Four main factors influence the choice of classification method: (a) the purpose for which a classifier is being developed, (b) the number of validated causes of death assigned to each case, (c) the characteristics of the VA data and (d) the need for a classifier to be comprehensible. When the objective is to estimate mortality from a single cause of death, logistic regression should be used. When the objective is to determine patterns of mortality, the choice of method will depend on the above factors in ways which are elaborated in the paper.
Choice of classification method for assigning cause of death needs to be considered when designing a VA validation study. Comparison of the performance of classifiers derived using different methods requires a large VA dataset, which is not currently available.

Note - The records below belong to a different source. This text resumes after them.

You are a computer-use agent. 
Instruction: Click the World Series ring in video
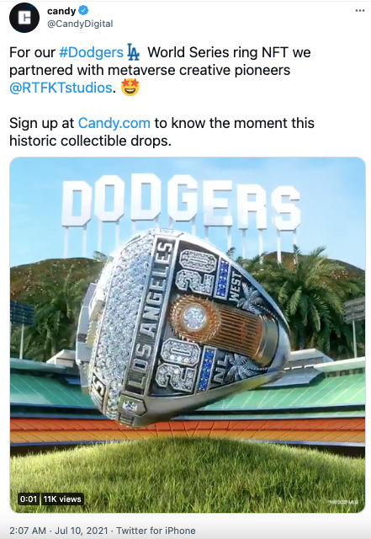click(183, 328)
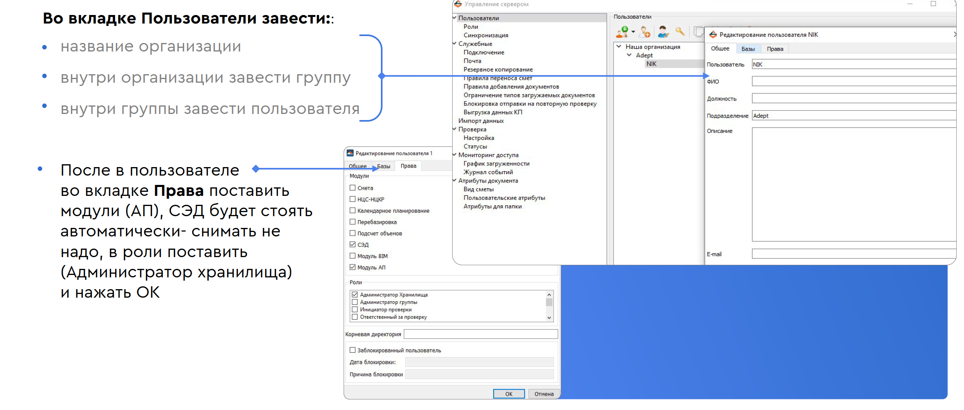
Task: Open the dropdown arrow next to the add group icon
Action: [x=633, y=32]
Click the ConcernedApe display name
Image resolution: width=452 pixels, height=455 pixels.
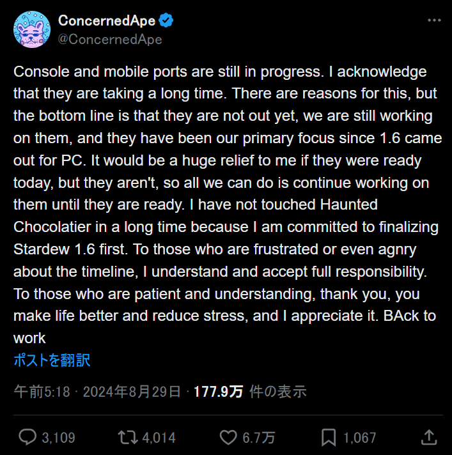(107, 21)
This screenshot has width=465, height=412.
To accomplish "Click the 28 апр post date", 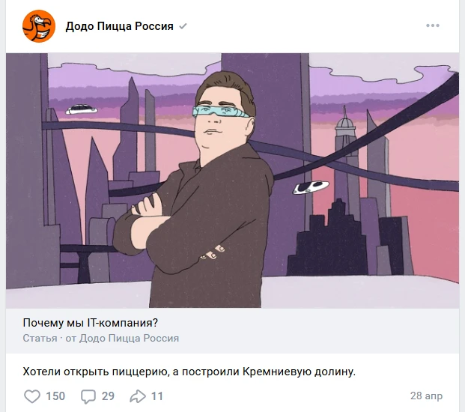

死因推断(VA)是一种用于估计特定病因死亡率的间接方法。在以往的大多数研究中,死因是通过专家算法或医生审查从死因推断数据中确定的。这两种方法的有效性可能都较差。此外,医生审查耗时且必须由医生进行。存在一系列从数据中推导分类规则的方法。这些规则应用快速且简单,在许多情况下与专家的表现相当。

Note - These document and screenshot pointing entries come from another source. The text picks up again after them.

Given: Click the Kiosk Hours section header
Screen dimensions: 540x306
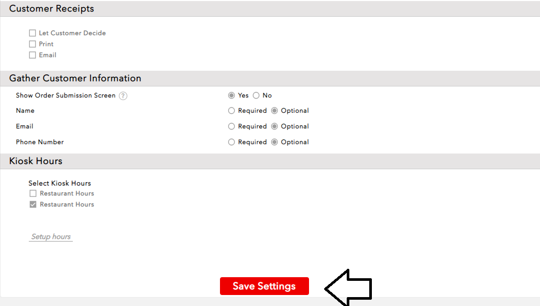Looking at the screenshot, I should click(x=36, y=161).
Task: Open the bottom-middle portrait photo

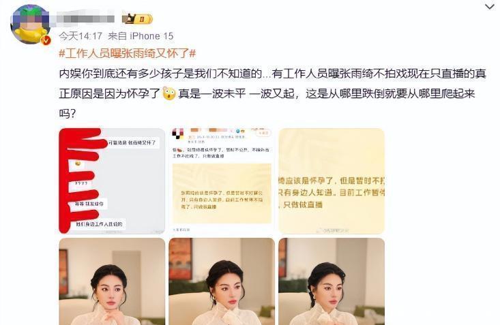Action: tap(222, 281)
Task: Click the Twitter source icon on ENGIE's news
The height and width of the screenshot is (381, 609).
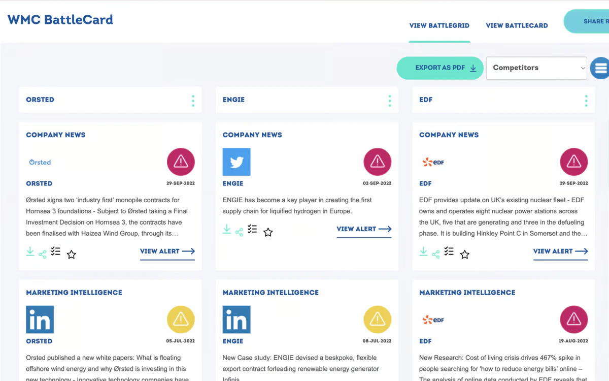Action: (x=236, y=162)
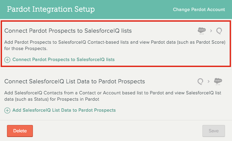Click the arrow between Pardot and SalesforceIQ icons
This screenshot has height=141, width=232.
coord(211,31)
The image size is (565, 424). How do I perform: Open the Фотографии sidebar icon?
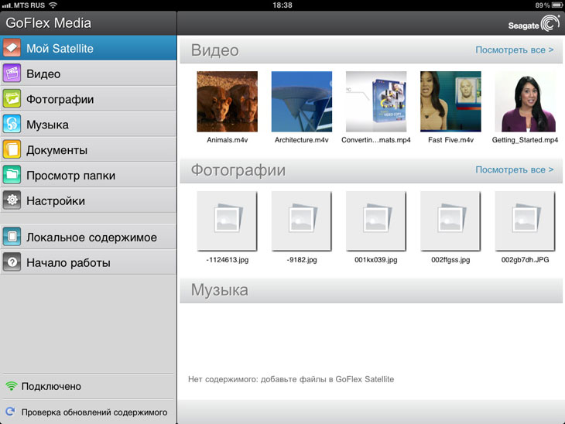click(12, 99)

本文有两个目的。首先,它考虑了通过实证推导分类规则的三种主要方法的优缺点:(a)线性和其他判别技术,(b)概率密度估计,以及(c)决策树和基于规则的方法。其次,它回顾了从VA数据中选择用于确定死因的分类方法时需要考虑的因素。
四个主要因素影响分类方法的选择:(a)开发分类器的目的,(b)分配给每个病例的经过验证的死因数量,(c)VA数据的特征,以及(d)对分类器可理解性的需求。当目标是估计单一死因的死亡率时,应使用逻辑回归。当目标是确定死亡率模式时,方法的选择将取决于上述因素,本文对此进行了详细阐述。
在设计VA验证研究时,需要考虑选择用于确定死因的分类方法。比较使用不同方法得出的分类器的性能需要一个大型的VA数据集,而目前尚无此类数据集。